06.10.06, Binski, Becket's Crown


To do justice to this extraordinarily brilliant book would require years of testing its hypotheses and reflecting on its conclusions. This is not because its structure is complicated. Indeed, Paul Binski sets out a conveniently, almost suspiciously Scholastic, exposition of the four parts or "Paths of Enquiry," as he terms them, around which the book is organized, each part being subdivided into two or three chapters. The object of the whole is to attempt to answer, for the "long thirteenth century" he posits, the question "What was the 'imaginative universe' of early Gothic art and architecture in England up to about 1300?" (xii). The Prologue in which he explains this structure is so uncommonly helpful as to form a virtual precis for the entire book, and will therefore be extensively quoted (without specific page references) in the next four paragraphs, before one major question is addressed to the author and one seriously adverse observation directed at the publisher.

The first path follows "a cluster of ideas grouped under the title 'Edification,' because that term captures something of the potential or actual relationship between church building and the formulation and propagation of ideas." The primary edifice in question is the cathedral at Canterbury, under the twin impetuses of the rebuilding of the east end after the disastrous fire of 1174 and the preparation of an adequate shrine space for what its monks came to realize would be a major pilgrimage site after Becket's canonization the previous year.
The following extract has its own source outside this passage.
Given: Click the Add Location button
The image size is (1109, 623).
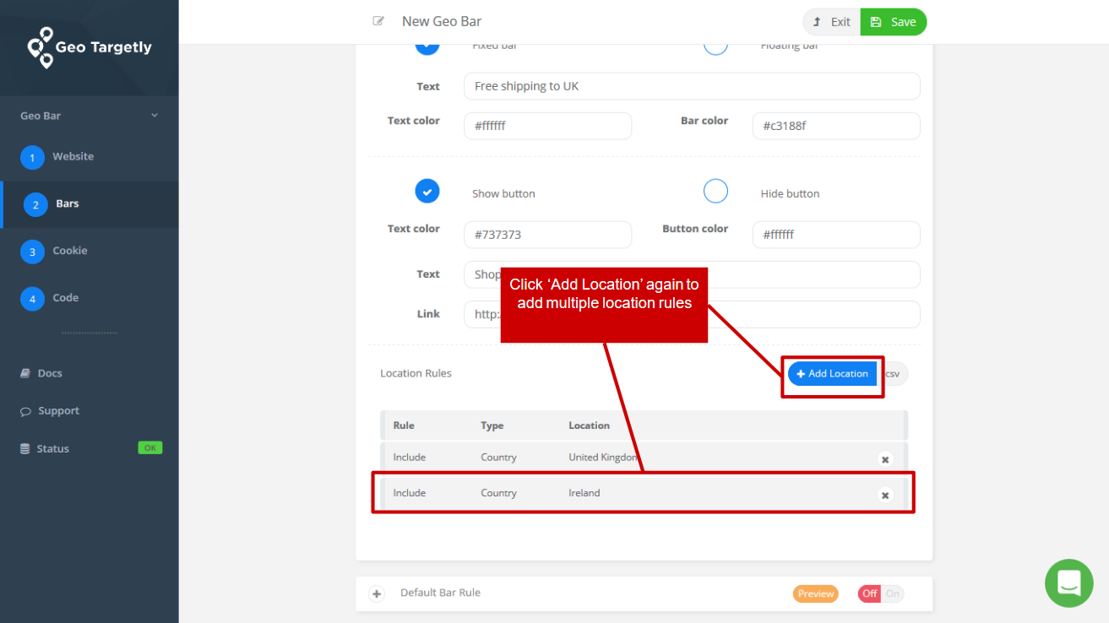Looking at the screenshot, I should coord(832,373).
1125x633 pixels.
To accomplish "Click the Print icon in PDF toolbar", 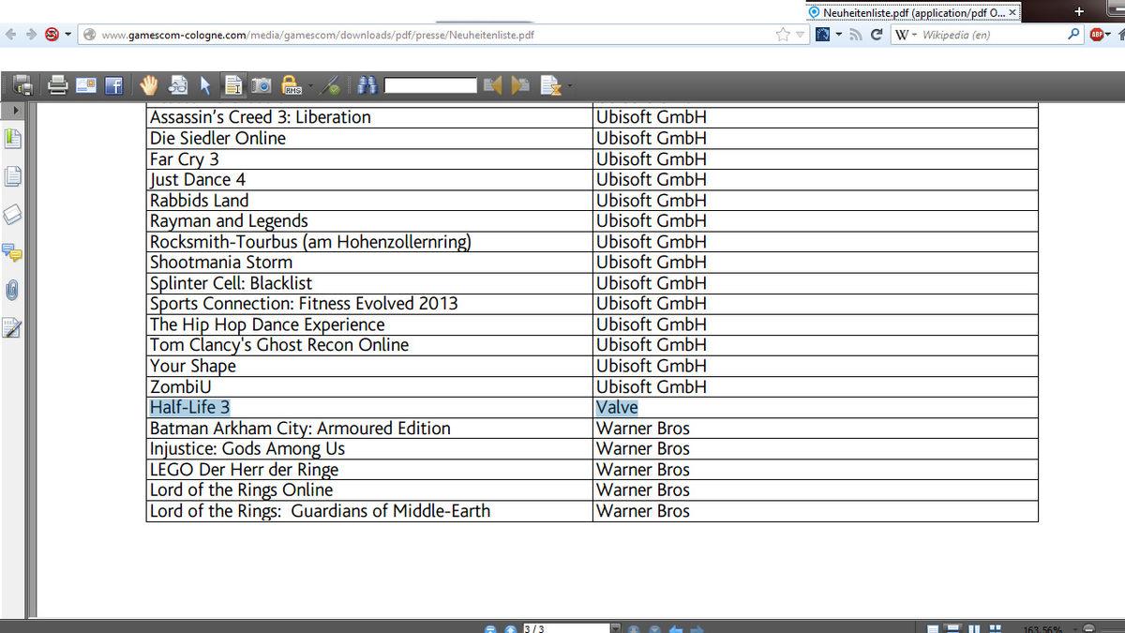I will tap(58, 85).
It thus has what Binski terms "a very high specific gravity," in the light of which he considers two major buildings that follow quickly in its wake, the cathedrals at Lincoln and Salisbury.

Church building would appear to be a primary theme also of the second section, which contains substantial chapters on Ely, Wells, and (though destroyed) Becket's corona (the title aria, so to speak, of the book). But the section's heading, "Sanctification," points to a somewhat different thrust, that of the interplay between more formally structured sainthood and the work of "school-educated magistri employed both by the Church and by public power." This is, as Binski acknowledges, country explored by Beryl Smalley and Vauchez; the particular contribution here is a rather surprising and entirely insightful emphasis on (St.) Edmund of Abingdon.
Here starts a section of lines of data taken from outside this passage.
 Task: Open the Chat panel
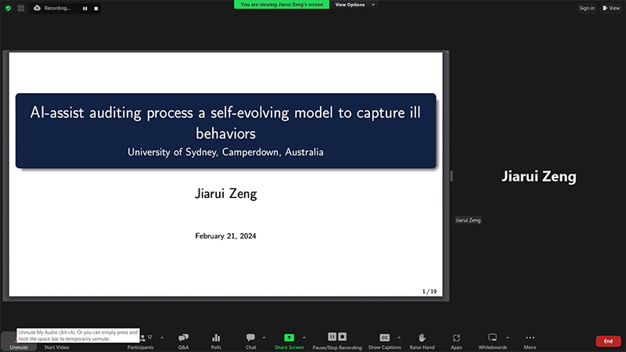250,340
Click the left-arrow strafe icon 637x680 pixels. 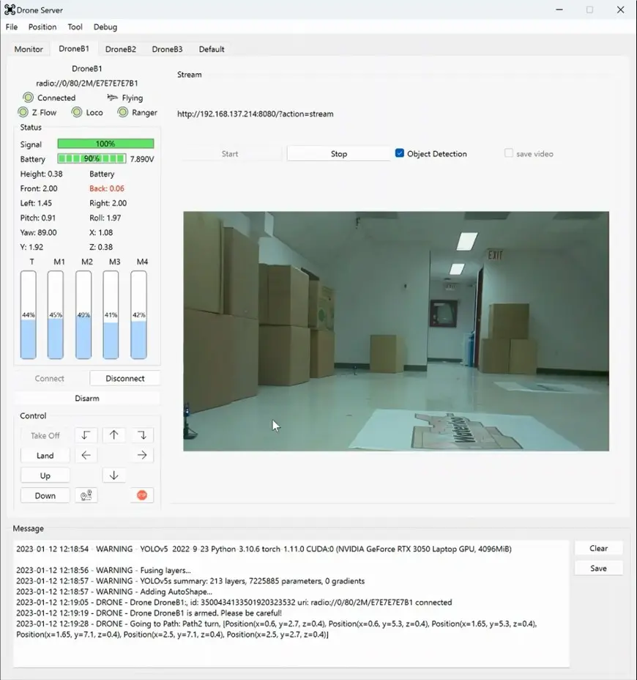point(86,454)
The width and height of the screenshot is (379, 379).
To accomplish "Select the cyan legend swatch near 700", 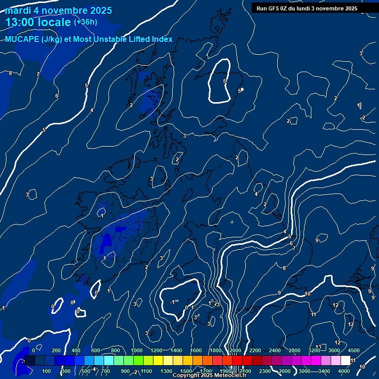I will pos(109,361).
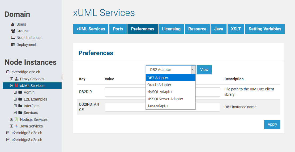Click the Node.js Services hexagon icon
295x152 pixels.
[16, 119]
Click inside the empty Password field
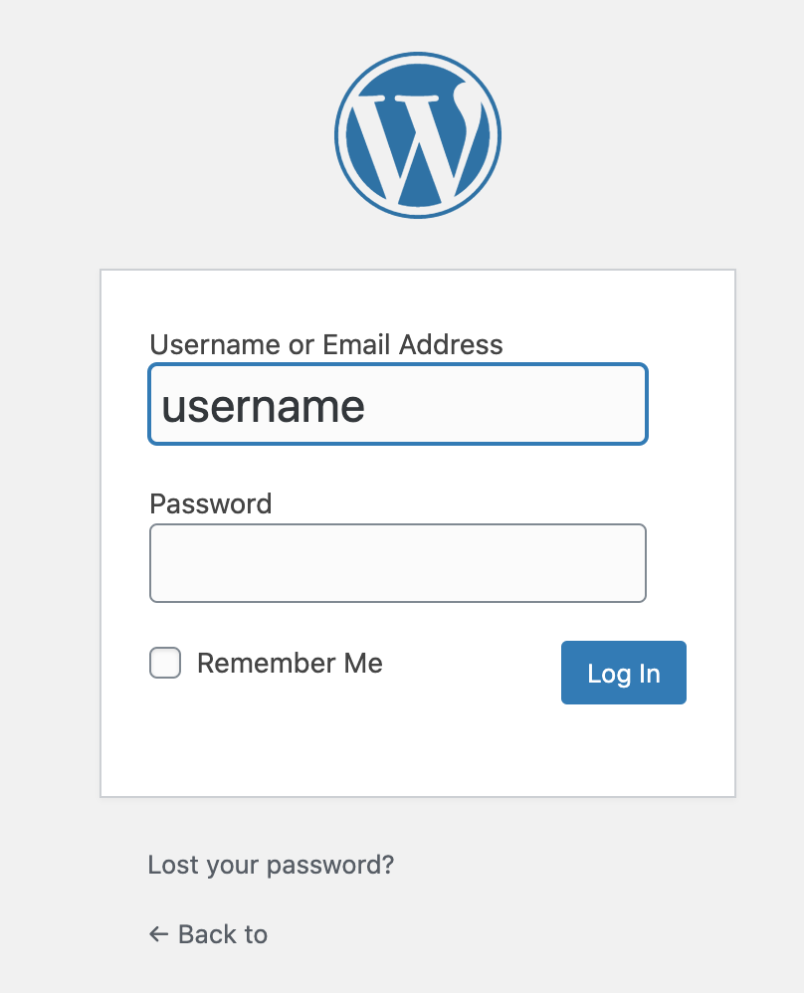Viewport: 804px width, 993px height. pos(398,563)

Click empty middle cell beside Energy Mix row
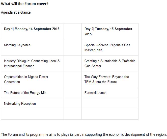(73, 93)
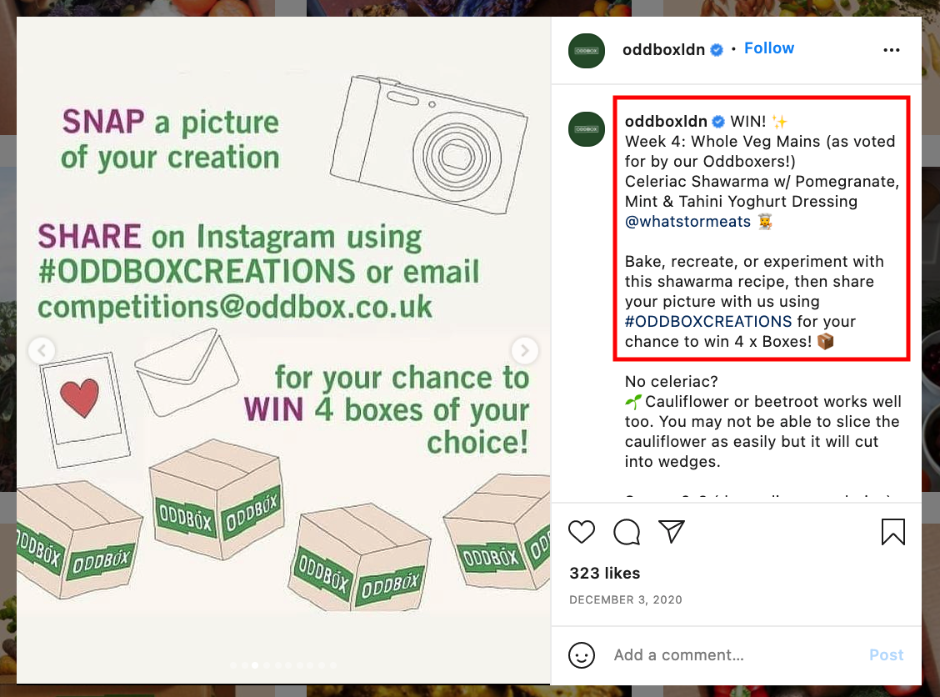
Task: Open emoji picker smiley icon
Action: coord(582,655)
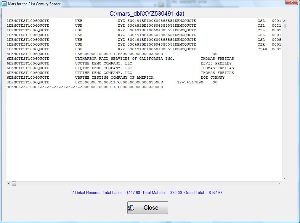Click the horizontal scrollbar right arrow
The height and width of the screenshot is (223, 300).
279,184
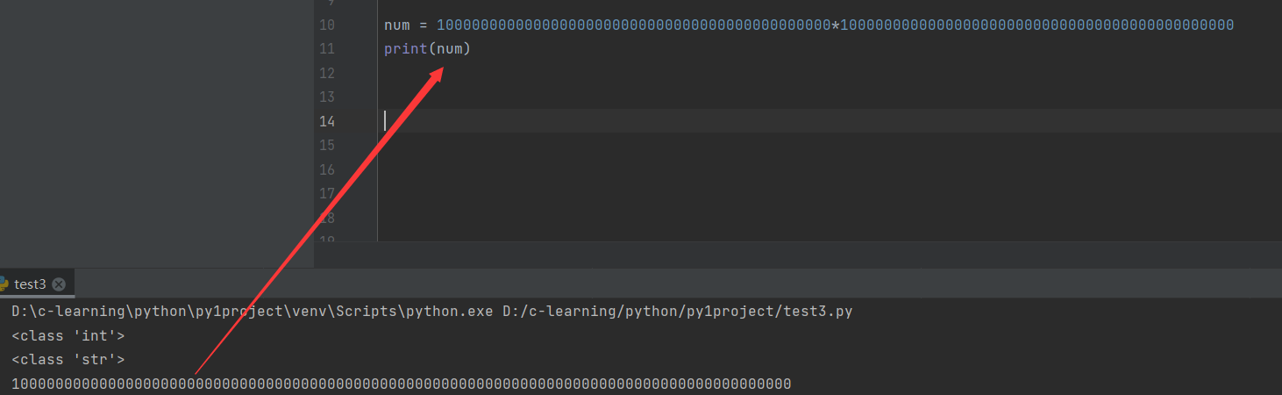Click line number 14 in the gutter
This screenshot has width=1282, height=395.
coord(326,121)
A different kind of interplay, that between a variety of visual images and the improved pastoral care aimed at by the prolific ecclesiastical legislation of the early thirteenth century, is the main concern of the path entitled "Regulation." Here the author finds, and exploits, certain "creative loopholes that enabled the public arts of the Church to flourish as they had never done before, as for example in regard to the art of the sacraments." As might be expected, some of the images thus produced went beyond what church authorities found tolerable, as with a "crux horribilis" (in effect, a Y-shaped crucifix) condemned by Ralph Baldock, Bishop of London, in 1305.

Censorship of that sort expresses positive as well as negative feeling, and it is that term, "Expression," which Binski gives to his fourth and final path. The expression (in the primary modern sense of the word) chiefly addressed here is that of smiling, even laughing, as this is exemplified in many images of Gothic painting and sculpture. One would want such a consideration to center on the Angel Choir at Lincoln, and so this one does (albeit in a final chapter which, somewhat too cursorily, attempts to examine "the nexus of art, theatre, and music"). Overall, the "issue of affect: intellectual and emotional stances towards religious images, and the embodiment or objectification of such stances in images themselves" is central here- -and in a way to the book as a whole.

As the preceding summary will have suggested, the book is so varied in its contents and rich in its suggestiveness that only a few points raised in its eleven chapters can be touched on here. One has to do with the range of material drawn on. The frequency and appositeness with which artifacts from Scandinavia are adduced (e.g., pp. 170-72) is most impressive. By contrast, Italy and even France seem a bit underplayed, but the limitation of material is most evident in Britain. A few cases of what is materially ignored include the transepts at York with their crowning glory of grisaille windows, the Nine Altars Chapel at Durham, Fountains, Rievaulx, any building in Scotland (not even Glasgow cathedral). Granted, this is already a long book and considers an enormous range of material, so it may be unfair to ask for anything more; but one comes away from the book with the uneasy impression that England south of the Humber estuary and Scandinavia form for the author something of a discrete cultural unit, and one wonders how widening the range of examples would have affected the flow of his main argument(s), if at all.

But a book with wider geographical coverage would almost certainly have been a less passionate one, and one of the joys of reading it is to nod in vigorous agreement at (for example) the gusto with which Binski states, speaking of Wells, that "Strikingly few of the larger ideas can have come from France, and the constant brandishing of the yardstick of French Gothic portals of the period has been one of the less helpful tendencies" in the understanding of its west front (p. 109). Another is to revel in some of his obiter dicta, such as that Matthew Paris's "view of the papacy was not unlike Margaret Thatcher's attitude to the European Union" (150), or his characterization of the "clerical tidy-mindedness" evident in the detailed regulation of images as redolent of "the mindset of the pinafore as much as the mitre" (174).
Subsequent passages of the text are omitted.